EXERCISE REQUIREMENTS
Nothing but the lines from the one with "The height and" through the final line of the entries should appear in the answer, copied exactly and without pictures.

(Dataset entries)
┌──

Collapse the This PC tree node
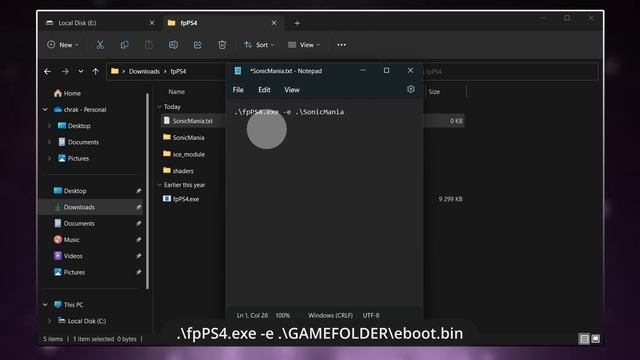640x360 pixels. pyautogui.click(x=45, y=304)
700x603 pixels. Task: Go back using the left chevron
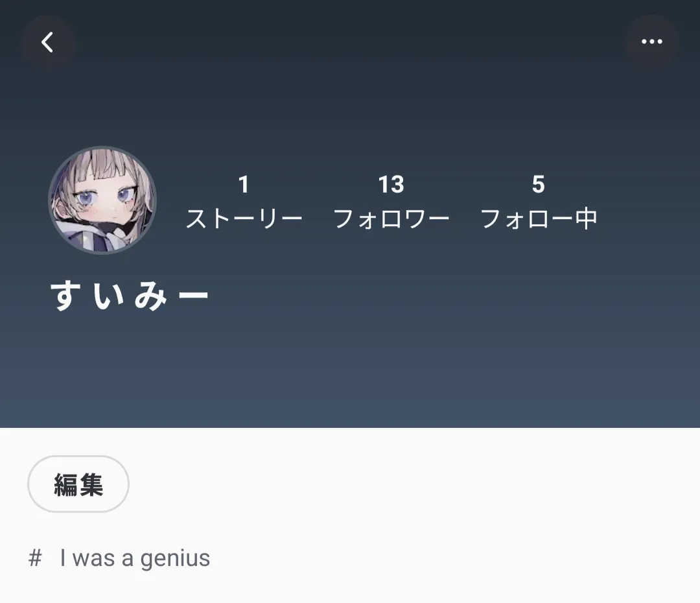(47, 42)
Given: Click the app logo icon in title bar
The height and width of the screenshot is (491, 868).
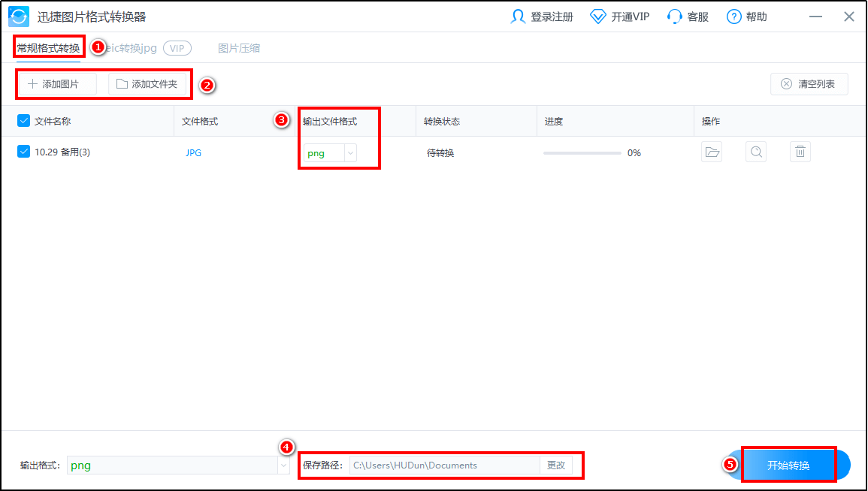Looking at the screenshot, I should pos(19,17).
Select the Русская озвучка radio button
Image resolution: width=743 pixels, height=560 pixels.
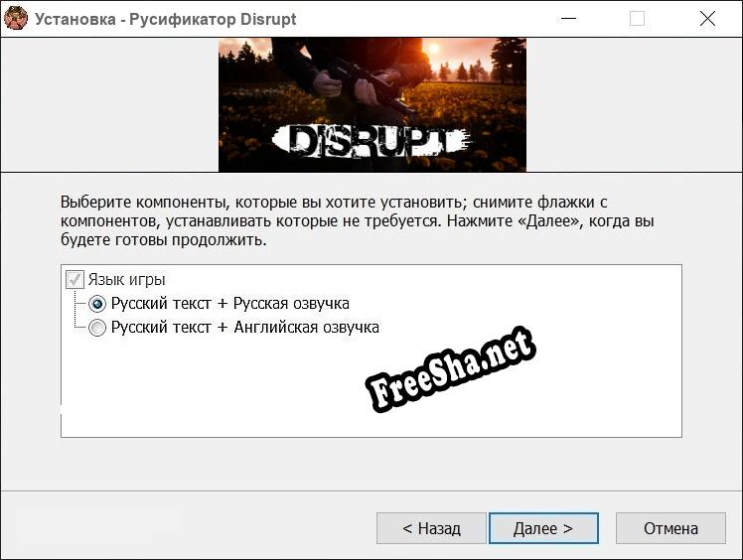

└──

SOLUTION BELOW
The height and width of the screenshot is (491, 868).
Looking at the screenshot, I should pos(19,17).
Select the Русская озвучка radio button
Image resolution: width=743 pixels, height=560 pixels.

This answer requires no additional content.